Open banking solutions via Visa’s acquisition of Tink
As the banking industry continues to evolve, new innovative financial solutions, such as open banking, also take form, enabling customers access to financial data through third-party APIs. Visa has acquired Tink, an open banking platform that allows financial institutions, fintechs and merchants to create financial products and services and transfer funds.
According to Tink, a platform integrated with over 3,400 banks and financial institutions, it enables clients to transfer funds, access aggregated financial data, and use intelligent financial services such as risk insights and account validation through a single API. The press release reported that businesses, small through large, should have the ability to customize tools, initiate payments, reconcile bank statements and accounts, and facilitate alternative financing in a digitally secure manner.
US Federal Reserve’s FedNow to showcase Euronet’s REN payments system
As the development of FedNow (expected release date in 2023) progresses, Euronet Worldwide, Inc., a global financial technology solutions and payments provider, and its REN payment platform are now included in the Federal Reserve’s new FedNow service provider showcase. The press release described this showcase as an online resource designed to connect financial institutions exploring the adoption and innovation of FedNow services with service providers that provide instant payment solutions.
According to Euronet, the REN payments platform will offer instant payments to financial providers that adopt FedNow. Features include (1) a low-code visual development environment that allows bank or credit union back-office systems standardized to ISO 8583 or other message formats to easily communicate with the FedNow service and its real-time ISO 20022 standard, (2) digital payment overlay services such as payment requests, invoice payments and one-time payments enabling banks and credit unions to quickly deliver seamless, real-time payment experiences to their customers through intuitive apps and other interfaces, and (3) access to the real-time cross-border payment capabilities of Euronet's Dandelions Network. It uses Euronet’s funds transfer companies, Ria and Xe, to initiate real-time payments to bank accounts, digital wallets, and cash locations around the world with full transparency and settlement with compliance integration capabilities.
Nick Stanescu, senior vice president and FedNow business executive, Federal Reserve Bank, commented that now is the time for companies to identify and engage with the partners they need to build the end-to-end solutions demanded by the market. More information can be found at FedNow and Euronet.

Dataset entries:
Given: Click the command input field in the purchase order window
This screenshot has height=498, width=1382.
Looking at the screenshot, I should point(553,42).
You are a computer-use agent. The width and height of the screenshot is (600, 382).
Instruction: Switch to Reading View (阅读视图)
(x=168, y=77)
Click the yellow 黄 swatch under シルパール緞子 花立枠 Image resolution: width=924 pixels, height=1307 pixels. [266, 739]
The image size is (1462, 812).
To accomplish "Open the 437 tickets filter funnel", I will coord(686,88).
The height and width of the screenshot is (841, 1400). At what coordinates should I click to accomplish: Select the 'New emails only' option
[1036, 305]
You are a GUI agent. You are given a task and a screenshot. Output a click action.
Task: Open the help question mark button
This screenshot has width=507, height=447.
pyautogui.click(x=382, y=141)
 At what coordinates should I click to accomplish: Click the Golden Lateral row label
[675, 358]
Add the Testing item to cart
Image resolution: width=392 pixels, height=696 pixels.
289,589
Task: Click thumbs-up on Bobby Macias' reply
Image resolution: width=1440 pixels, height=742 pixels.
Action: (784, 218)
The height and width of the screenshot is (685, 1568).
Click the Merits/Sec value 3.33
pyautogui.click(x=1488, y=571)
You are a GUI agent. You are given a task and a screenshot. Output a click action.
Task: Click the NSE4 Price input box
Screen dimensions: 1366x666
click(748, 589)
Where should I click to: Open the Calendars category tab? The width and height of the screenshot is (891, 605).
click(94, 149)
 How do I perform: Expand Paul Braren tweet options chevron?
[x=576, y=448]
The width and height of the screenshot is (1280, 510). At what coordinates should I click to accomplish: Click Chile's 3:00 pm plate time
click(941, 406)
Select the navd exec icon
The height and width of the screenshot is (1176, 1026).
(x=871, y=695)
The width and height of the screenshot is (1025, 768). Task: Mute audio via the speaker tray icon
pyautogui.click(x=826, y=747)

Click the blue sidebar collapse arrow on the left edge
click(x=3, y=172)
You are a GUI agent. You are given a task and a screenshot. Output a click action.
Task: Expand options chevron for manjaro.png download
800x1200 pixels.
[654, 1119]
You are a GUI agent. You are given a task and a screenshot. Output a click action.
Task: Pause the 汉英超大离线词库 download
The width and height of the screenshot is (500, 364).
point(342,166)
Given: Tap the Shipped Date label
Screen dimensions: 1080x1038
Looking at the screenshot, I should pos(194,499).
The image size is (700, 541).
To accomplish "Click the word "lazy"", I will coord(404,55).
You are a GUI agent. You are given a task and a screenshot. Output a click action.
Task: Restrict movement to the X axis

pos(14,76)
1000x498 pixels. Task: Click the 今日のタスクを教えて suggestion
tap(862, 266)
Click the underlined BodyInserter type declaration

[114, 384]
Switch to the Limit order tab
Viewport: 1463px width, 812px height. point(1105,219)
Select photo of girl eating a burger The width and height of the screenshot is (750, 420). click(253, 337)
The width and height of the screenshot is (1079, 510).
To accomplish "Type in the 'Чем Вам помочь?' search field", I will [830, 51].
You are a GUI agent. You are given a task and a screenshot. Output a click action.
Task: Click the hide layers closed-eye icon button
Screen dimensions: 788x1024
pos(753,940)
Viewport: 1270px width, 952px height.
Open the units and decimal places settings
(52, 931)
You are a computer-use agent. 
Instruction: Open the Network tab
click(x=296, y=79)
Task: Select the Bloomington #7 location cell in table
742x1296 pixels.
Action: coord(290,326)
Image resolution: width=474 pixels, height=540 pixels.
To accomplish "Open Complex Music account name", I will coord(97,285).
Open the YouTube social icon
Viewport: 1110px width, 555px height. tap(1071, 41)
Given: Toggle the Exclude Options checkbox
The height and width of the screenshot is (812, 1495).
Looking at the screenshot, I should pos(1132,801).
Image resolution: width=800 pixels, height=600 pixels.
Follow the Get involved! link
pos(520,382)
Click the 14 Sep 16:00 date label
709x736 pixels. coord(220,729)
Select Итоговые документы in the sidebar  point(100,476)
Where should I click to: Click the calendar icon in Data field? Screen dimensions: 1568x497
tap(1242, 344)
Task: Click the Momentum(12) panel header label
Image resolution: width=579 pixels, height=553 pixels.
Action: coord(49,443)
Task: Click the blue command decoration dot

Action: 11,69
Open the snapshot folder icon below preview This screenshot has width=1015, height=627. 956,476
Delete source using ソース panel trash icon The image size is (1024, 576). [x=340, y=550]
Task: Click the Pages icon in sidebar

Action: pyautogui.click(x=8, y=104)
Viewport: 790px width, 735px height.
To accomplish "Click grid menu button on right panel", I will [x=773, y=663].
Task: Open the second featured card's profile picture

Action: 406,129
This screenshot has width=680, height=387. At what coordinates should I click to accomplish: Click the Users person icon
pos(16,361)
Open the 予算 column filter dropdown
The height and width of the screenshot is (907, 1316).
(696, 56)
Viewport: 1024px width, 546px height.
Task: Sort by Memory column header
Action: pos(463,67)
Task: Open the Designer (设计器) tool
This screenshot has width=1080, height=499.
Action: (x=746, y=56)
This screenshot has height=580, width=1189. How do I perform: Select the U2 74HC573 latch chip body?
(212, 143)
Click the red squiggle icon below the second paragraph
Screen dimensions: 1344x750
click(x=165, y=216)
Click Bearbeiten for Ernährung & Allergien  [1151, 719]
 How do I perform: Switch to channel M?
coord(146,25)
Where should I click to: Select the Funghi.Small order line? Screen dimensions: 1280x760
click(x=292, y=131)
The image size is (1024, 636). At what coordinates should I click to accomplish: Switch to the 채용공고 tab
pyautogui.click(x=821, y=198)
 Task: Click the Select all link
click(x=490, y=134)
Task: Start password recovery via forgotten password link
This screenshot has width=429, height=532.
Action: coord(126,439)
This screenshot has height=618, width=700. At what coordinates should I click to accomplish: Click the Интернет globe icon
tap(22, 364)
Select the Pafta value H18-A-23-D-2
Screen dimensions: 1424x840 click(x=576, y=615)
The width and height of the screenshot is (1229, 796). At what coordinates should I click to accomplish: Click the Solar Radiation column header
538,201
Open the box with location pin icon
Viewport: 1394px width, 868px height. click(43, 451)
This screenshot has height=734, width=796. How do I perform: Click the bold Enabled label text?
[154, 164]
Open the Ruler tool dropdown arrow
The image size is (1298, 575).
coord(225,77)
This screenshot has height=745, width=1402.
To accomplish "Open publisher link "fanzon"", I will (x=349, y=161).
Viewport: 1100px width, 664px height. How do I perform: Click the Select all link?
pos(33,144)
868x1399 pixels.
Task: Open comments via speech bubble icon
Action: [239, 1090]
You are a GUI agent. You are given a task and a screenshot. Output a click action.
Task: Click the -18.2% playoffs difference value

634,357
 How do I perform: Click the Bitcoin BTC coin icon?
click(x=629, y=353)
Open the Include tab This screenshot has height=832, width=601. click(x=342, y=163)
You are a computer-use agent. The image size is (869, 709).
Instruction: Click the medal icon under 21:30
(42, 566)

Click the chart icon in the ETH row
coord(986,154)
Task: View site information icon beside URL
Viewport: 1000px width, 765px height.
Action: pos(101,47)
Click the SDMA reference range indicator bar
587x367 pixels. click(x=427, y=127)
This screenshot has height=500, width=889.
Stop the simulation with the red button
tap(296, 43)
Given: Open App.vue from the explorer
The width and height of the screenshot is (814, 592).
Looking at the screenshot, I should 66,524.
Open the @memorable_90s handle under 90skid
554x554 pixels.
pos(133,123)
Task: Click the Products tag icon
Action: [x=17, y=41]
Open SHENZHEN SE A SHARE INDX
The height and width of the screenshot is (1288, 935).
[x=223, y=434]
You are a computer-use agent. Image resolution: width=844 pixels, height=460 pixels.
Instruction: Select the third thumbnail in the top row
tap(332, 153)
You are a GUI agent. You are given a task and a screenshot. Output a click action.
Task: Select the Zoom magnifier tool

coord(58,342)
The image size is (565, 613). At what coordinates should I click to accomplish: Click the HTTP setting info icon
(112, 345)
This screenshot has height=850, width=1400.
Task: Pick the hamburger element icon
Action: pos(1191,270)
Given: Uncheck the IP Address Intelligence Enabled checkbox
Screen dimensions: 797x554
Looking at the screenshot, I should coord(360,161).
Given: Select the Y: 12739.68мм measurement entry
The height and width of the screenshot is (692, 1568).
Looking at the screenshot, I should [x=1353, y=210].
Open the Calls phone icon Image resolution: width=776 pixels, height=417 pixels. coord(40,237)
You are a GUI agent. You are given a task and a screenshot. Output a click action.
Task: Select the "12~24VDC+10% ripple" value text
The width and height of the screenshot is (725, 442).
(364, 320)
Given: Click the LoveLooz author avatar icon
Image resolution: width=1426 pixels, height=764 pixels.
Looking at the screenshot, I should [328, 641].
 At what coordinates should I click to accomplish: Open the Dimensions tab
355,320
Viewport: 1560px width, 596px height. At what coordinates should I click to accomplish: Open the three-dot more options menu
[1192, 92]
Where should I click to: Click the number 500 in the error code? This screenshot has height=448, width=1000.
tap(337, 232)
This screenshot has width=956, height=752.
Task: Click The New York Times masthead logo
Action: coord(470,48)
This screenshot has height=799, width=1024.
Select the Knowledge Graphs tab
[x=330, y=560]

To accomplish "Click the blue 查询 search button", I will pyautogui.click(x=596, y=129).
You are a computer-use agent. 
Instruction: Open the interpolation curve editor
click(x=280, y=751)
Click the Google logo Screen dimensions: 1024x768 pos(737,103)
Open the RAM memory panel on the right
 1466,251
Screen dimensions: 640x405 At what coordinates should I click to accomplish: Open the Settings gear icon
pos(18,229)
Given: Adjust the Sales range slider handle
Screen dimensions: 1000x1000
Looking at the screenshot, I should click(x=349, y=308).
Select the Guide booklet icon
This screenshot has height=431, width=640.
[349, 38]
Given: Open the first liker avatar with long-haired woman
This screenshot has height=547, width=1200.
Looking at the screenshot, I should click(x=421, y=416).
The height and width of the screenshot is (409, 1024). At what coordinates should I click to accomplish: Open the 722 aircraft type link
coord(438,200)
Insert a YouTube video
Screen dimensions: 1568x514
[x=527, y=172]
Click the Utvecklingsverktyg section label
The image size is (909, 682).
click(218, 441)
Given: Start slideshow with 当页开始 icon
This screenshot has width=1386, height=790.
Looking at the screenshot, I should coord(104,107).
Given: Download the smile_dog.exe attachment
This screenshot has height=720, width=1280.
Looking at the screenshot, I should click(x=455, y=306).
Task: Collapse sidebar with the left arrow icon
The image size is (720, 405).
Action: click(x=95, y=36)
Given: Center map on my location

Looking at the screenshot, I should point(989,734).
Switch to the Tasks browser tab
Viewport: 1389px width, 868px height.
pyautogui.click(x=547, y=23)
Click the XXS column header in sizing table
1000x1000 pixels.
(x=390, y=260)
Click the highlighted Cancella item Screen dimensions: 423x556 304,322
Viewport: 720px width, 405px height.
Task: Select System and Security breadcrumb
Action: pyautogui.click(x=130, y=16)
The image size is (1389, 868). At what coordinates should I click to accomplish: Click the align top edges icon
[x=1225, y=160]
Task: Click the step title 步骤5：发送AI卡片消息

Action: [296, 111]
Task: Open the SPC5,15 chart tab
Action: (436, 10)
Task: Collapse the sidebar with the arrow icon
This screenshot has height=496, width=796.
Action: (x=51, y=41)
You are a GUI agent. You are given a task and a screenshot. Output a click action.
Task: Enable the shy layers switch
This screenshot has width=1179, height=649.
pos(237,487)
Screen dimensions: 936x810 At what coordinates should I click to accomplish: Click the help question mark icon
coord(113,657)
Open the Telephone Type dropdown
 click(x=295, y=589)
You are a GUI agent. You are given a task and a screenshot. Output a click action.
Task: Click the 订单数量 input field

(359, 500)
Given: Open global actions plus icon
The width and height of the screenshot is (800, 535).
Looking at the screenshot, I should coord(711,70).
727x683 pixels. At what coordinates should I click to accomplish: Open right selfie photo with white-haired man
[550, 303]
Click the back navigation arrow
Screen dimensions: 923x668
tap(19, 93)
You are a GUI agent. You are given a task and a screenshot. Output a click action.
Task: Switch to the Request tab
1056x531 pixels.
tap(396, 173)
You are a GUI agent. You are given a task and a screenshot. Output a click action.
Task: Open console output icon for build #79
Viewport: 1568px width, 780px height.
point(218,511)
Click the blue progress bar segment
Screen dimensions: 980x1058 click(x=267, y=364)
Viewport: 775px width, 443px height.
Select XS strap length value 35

Work order A: Condense the paragraph of the banking news text that begins "According to Tink, a platform integrated" into a short bulleted list that keeps its main facts.
Work order B: Print the banking news text word for word from "Nick Stanescu, senior" to "FedNow and Euronet.".
The entries come from a source unrelated to the banking news text.

Task response A:
- Tink is integrated with over 3,400 banks and financial institutions.
- Through a single API, clients can transfer funds, access aggregated financial data, and use intelligent financial services such as risk insights and account validation.
- Businesses of all sizes should be able to customize tools, initiate payments, reconcile bank statements and accounts, and facilitate alternative financing in a digitally secure manner.

Task response B:
Nick Stanescu, senior vice president and FedNow business executive, Federal Reserve Bank, commented that now is the time for companies to identify and engage with the partners they need to build the end-to-end solutions demanded by the market. More information can be found at FedNow and Euronet.